Innerhalb weniger Monate verlieren zahlreiche Dozenten die Lehrerlaubnis – unter anderem der Literaturwissenschaftler Ludwig Strauss, der Chemiker Arthur Guttmann oder der Mathematiker Otto Blumenthal. Dafür rücken andere mit einem NS-Parteibuch auf, machen Karriere. „Maßgeblich für unsere Gemeinschaft sind einzig die Forderungen des nationalsozialistischen Gedankenguts und seine Zielsetzung, die wir auf dem Sektor Wissenschaft zu erfüllen haben“, tönt 1941 der damalige Rektor Hans Ehrenberg.

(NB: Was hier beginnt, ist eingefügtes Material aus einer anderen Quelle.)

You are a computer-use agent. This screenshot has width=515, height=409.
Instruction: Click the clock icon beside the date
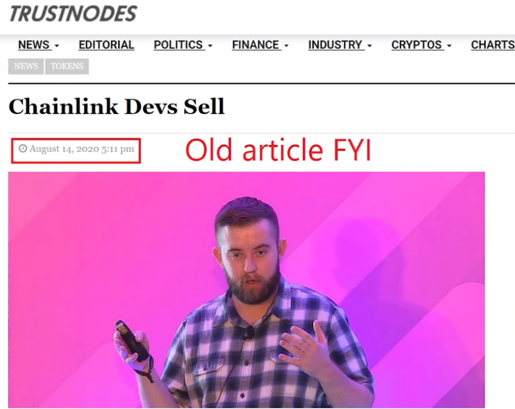click(23, 149)

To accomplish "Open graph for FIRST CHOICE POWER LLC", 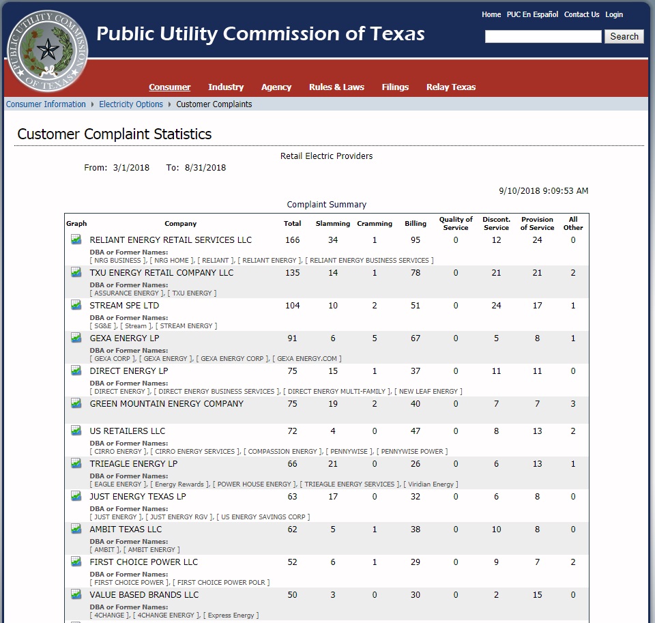I will click(76, 562).
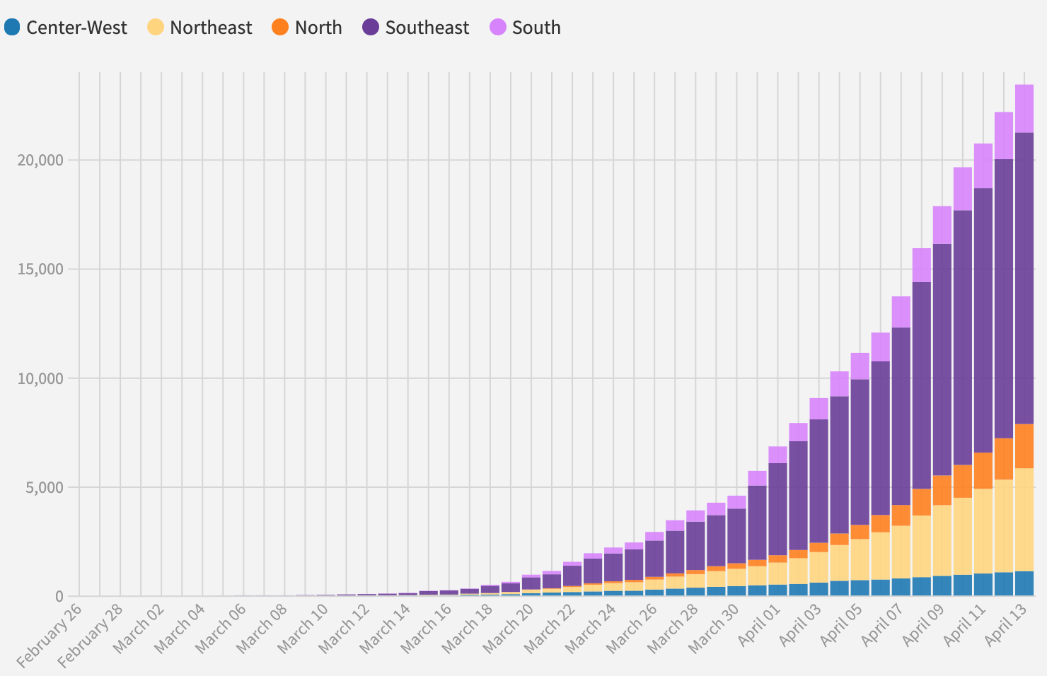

 Historisches Bild: Das Hauptgebäude der Hochschule am Templergraben um 1868.
Historisches Bild: Das Hauptgebäude der Hochschule am Templergraben um 1868. Foto: Hochschularchiv

Ehrenberg ist einer der ganz wenigen Aachener Hochschullehrer, deren Karriere mit der NS-Diktatur endet. Viele andere Dozenten tauschen ihren braunen gegen einen weißen Kragen und machen nach der Wiedereröffnung der Hochschule 1946 munter weiter. „Die Entnazifizierung der Aachener Professorenschaft war ein Witz“, sagt Haude.

„Technokratischer Geist“

In den folgenden Jahren flüchtet sich die Hochschule ins Unpolitische. Auseinandersetzungen – etwa 1968 im Zuge der Studentenrevolte der Streit um eine neue TH-Verfassung – werden mit einem ingenieurstypischen „Pragmatismus“ eingefangen. Dafür schnellt im Zuge der sozialliberalen Bildungsreformen ab den 70er Jahren auch in Aachen die Zahl der Studenten in die Höhe.

„Parallel dazu entwickelte sich an der Hochschule ein immer stärkerer technokratischer Geist“, sagt Haude und zitiert einen Satz aus ihrem aktuellen Leitbild: „Die auf dem Campus geförderte unternehmerische Grundeinstellung und die Zusammenarbeit mit Industriepartnern kommt sowohl Studierenden als auch Mitarbeitenden der RWTH Aachen zugute.“

Haude sieht diese Haltung kritisch, beklagt einen viel zu großen und ständig wachsenden Einfluss der Wirtschaft auf die Forschung. „Aachen ist heute die deutsche Hochschule, die am stärksten mit Drittmitteln, also mit finanziellen Zuwendungen von Seiten der Industrie arbeitet“, sagt Haude. „Viele Ergebnisse der Drittmittelforschung bleiben aber geheim. Das widerspricht einem Wesensmerkmal von Wissenschaft in der Demokratie, nämlich ihrem öffentlichen Charakter.“

Dies selbstkritischer zu reflektieren und sich gleichzeitig auch intensiver mit der eigenen Vergangenheit auseinanderzusetzen, sind Wünsche von Haude zum 150-jährigen Jubiläum der Hochschule. Es wäre eine deutliche Erweiterung der Perspektive.